(Interface element records)
________________________________________

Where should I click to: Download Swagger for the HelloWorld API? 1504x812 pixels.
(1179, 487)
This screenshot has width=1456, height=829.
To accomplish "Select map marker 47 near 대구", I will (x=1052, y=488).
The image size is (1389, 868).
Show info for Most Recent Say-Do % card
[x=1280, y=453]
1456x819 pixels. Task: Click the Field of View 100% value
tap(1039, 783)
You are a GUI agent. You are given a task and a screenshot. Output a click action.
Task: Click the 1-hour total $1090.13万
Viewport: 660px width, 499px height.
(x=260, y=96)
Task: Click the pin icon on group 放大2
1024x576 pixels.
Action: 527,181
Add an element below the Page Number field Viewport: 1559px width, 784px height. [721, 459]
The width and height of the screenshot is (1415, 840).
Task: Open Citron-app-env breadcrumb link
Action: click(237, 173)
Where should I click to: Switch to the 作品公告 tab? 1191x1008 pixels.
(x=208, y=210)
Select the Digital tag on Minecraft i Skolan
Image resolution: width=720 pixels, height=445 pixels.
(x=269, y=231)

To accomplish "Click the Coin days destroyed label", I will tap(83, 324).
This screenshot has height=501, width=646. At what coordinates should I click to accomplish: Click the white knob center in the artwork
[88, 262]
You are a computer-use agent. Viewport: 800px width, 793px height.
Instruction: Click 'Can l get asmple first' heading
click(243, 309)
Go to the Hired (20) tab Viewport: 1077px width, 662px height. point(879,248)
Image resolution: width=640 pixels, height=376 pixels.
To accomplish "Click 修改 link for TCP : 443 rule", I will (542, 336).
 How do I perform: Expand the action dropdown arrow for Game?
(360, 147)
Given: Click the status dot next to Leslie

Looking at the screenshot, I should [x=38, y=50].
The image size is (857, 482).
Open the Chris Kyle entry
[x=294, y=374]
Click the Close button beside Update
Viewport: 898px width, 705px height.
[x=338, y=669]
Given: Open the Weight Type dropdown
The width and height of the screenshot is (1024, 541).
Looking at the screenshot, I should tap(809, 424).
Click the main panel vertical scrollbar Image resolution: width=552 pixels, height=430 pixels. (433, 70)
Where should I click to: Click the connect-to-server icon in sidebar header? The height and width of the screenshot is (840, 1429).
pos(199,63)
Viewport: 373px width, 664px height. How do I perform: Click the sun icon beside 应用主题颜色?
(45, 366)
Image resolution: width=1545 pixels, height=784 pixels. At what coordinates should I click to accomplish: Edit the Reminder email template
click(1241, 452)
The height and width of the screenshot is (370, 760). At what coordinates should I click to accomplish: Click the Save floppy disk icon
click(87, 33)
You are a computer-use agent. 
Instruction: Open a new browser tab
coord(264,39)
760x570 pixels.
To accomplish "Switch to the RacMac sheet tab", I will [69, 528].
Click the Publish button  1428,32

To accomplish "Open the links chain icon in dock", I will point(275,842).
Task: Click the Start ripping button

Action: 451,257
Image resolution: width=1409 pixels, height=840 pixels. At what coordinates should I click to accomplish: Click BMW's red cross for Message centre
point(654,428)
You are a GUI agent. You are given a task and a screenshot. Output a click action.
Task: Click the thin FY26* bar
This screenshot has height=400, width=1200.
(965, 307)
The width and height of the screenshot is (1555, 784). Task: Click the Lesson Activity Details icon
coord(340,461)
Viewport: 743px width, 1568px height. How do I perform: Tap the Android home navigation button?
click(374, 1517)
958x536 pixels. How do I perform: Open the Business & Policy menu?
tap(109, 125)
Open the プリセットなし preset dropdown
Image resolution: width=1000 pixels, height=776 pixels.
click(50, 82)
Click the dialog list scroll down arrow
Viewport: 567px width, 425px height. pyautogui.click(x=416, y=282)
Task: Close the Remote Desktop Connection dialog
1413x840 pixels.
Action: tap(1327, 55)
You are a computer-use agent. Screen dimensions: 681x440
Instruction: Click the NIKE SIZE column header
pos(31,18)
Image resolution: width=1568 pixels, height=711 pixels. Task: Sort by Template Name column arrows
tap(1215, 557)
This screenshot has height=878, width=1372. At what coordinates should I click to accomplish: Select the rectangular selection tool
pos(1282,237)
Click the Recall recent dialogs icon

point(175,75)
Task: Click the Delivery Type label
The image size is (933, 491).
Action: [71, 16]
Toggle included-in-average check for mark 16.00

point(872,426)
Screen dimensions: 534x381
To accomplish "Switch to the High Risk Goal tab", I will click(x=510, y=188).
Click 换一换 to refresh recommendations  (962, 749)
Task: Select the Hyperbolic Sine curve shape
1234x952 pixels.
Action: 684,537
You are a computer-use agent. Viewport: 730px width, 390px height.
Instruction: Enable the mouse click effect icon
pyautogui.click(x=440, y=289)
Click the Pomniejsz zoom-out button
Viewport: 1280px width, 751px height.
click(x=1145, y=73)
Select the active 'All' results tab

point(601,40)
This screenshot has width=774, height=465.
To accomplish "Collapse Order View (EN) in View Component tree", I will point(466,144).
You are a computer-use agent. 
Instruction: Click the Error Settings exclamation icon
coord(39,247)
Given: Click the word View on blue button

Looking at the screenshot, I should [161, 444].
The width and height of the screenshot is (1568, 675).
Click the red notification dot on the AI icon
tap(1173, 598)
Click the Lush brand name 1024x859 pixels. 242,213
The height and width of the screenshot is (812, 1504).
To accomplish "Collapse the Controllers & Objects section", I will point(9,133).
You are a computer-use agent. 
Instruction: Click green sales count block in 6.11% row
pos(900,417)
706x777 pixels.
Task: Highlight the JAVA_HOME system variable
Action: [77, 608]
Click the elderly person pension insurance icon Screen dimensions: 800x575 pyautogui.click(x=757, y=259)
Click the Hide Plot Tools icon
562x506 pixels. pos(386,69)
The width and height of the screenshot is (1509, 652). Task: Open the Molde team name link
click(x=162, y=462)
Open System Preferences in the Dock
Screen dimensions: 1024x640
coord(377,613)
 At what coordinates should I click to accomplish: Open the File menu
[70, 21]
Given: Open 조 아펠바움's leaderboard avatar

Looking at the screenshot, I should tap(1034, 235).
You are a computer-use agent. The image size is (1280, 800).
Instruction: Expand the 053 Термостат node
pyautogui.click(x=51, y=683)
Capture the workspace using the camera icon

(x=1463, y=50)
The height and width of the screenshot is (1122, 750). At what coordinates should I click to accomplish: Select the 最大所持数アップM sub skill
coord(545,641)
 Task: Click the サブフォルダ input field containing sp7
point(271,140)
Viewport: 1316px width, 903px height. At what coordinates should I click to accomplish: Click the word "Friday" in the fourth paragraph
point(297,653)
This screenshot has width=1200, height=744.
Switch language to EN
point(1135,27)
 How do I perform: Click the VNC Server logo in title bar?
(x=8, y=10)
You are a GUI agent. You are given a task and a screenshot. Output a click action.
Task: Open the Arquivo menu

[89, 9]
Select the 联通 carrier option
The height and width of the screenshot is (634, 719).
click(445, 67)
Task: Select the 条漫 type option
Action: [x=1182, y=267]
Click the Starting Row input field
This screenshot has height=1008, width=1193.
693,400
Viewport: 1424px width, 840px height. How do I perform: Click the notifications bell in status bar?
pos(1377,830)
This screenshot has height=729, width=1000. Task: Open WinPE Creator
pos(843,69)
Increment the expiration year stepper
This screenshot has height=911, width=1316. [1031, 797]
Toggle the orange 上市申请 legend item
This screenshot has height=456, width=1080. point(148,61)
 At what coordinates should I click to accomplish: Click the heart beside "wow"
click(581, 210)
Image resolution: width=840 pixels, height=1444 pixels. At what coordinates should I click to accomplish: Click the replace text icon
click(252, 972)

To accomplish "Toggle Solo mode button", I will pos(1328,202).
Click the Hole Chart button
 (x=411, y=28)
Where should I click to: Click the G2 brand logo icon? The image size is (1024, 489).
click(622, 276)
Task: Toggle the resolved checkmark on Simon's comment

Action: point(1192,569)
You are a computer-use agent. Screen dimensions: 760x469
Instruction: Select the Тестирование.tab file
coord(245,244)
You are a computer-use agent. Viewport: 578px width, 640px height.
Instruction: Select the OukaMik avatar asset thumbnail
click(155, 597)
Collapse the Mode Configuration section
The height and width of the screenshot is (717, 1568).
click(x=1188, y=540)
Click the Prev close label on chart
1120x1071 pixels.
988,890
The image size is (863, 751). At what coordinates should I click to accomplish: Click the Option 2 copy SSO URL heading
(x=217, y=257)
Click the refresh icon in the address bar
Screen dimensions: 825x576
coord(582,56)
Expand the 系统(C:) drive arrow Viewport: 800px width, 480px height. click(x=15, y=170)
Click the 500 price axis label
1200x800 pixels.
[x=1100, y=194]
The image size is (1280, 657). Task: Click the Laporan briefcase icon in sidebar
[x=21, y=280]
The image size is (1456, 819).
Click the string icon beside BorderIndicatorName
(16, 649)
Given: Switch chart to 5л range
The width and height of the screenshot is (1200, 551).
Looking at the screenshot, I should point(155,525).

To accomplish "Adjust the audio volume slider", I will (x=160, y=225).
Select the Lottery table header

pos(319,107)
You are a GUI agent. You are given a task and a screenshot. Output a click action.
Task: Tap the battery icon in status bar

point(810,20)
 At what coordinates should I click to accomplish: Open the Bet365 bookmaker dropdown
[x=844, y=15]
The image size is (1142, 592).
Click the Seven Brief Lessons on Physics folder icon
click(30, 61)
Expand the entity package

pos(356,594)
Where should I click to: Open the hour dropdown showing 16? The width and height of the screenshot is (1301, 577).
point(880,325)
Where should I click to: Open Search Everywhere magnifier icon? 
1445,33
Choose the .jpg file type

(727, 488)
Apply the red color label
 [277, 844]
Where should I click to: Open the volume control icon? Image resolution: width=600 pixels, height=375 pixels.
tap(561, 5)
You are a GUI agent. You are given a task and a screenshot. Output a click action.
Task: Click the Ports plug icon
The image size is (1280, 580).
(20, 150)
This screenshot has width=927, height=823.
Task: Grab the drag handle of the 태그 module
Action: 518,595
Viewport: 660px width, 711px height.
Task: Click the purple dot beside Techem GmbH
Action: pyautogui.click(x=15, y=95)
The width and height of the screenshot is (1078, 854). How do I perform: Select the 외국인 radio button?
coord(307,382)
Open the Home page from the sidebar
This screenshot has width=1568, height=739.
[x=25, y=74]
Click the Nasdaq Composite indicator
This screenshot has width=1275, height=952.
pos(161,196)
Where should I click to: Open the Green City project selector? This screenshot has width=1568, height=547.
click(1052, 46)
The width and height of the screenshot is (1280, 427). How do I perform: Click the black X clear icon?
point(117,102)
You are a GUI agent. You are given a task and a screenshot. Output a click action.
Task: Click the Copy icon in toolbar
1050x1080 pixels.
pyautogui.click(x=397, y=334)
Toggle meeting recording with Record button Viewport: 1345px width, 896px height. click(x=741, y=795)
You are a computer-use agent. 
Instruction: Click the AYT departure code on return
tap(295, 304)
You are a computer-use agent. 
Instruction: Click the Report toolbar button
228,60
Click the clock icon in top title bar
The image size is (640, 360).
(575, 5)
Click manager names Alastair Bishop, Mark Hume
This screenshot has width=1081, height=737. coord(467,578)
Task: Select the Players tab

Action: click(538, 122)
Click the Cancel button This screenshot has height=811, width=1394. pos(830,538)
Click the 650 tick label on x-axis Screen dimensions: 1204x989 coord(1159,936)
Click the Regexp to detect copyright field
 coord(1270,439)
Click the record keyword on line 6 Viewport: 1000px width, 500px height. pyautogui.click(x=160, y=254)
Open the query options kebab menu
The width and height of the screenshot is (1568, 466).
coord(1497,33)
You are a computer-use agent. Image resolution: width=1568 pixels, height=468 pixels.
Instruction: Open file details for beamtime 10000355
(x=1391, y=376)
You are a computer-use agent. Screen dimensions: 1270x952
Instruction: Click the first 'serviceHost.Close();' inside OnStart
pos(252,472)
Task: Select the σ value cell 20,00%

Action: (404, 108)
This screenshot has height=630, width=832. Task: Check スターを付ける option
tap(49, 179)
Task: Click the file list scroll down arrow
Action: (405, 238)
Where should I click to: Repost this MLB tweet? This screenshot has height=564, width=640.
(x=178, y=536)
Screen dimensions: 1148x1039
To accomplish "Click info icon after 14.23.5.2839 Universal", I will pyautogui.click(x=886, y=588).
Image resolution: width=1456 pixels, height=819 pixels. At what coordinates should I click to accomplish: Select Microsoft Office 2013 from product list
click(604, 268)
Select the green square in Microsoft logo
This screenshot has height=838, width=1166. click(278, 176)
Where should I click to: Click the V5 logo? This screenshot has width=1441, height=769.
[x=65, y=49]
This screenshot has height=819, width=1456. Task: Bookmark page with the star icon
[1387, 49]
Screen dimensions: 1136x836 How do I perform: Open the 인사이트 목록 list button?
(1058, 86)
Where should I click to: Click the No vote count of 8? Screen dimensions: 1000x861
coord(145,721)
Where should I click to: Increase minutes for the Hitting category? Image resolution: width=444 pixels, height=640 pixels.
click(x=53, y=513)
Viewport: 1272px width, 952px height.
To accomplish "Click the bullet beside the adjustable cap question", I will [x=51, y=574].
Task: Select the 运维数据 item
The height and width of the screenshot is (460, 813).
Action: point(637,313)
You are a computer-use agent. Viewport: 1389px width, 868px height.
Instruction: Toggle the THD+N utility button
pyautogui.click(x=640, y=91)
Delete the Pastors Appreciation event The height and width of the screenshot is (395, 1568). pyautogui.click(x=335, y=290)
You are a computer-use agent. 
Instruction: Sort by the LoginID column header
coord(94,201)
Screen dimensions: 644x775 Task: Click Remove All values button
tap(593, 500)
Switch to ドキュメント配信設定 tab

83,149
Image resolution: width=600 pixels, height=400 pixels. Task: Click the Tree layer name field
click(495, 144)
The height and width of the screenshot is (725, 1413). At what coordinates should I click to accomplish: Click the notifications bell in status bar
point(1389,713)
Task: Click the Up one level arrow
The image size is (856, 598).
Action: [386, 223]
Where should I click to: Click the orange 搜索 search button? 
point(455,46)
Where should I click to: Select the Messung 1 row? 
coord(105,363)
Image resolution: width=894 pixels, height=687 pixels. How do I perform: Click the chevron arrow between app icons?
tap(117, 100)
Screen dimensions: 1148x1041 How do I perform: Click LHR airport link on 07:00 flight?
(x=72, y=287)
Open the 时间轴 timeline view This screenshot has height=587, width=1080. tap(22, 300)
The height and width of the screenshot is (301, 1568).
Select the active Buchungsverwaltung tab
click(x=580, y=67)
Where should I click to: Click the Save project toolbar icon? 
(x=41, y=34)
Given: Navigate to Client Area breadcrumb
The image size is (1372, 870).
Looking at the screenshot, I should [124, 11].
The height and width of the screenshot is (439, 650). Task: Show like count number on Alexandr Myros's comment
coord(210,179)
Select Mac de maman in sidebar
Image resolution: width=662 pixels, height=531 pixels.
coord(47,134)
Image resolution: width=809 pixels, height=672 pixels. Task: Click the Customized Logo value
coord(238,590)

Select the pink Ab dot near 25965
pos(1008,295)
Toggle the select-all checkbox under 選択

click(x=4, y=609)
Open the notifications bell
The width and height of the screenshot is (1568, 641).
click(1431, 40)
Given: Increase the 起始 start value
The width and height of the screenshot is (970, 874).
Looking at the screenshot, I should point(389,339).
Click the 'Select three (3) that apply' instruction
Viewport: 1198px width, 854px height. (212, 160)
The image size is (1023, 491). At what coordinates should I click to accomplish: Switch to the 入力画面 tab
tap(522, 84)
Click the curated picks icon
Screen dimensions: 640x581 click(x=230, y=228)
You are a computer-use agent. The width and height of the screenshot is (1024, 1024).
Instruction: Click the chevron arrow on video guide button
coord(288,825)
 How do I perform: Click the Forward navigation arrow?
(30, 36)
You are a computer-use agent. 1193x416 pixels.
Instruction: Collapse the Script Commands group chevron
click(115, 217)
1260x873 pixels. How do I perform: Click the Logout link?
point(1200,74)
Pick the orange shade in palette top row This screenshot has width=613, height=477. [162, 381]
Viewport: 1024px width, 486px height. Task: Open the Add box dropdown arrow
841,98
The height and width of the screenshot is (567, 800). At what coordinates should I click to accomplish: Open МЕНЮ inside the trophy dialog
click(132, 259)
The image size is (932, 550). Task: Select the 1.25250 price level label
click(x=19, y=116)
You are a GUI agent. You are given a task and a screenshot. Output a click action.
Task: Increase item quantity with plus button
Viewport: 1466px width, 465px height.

________________________________________

§ Exercise requirements
Starting at the line that contains "Given: Increase the 起始 start value" and stopping after the line that contains "Screen dimensions: 640x581", rewrite those lines with "curated picks" changed to "featured picks" and everything else unchanged.

§ Correct response
Given: Increase the 起始 start value
The width and height of the screenshot is (970, 874).
Looking at the screenshot, I should point(389,339).
Click the 'Select three (3) that apply' instruction
Viewport: 1198px width, 854px height. (212, 160)
The image size is (1023, 491). At what coordinates should I click to accomplish: Switch to the 入力画面 tab
tap(522, 84)
Click the featured picks icon
Screen dimensions: 640x581 click(x=230, y=228)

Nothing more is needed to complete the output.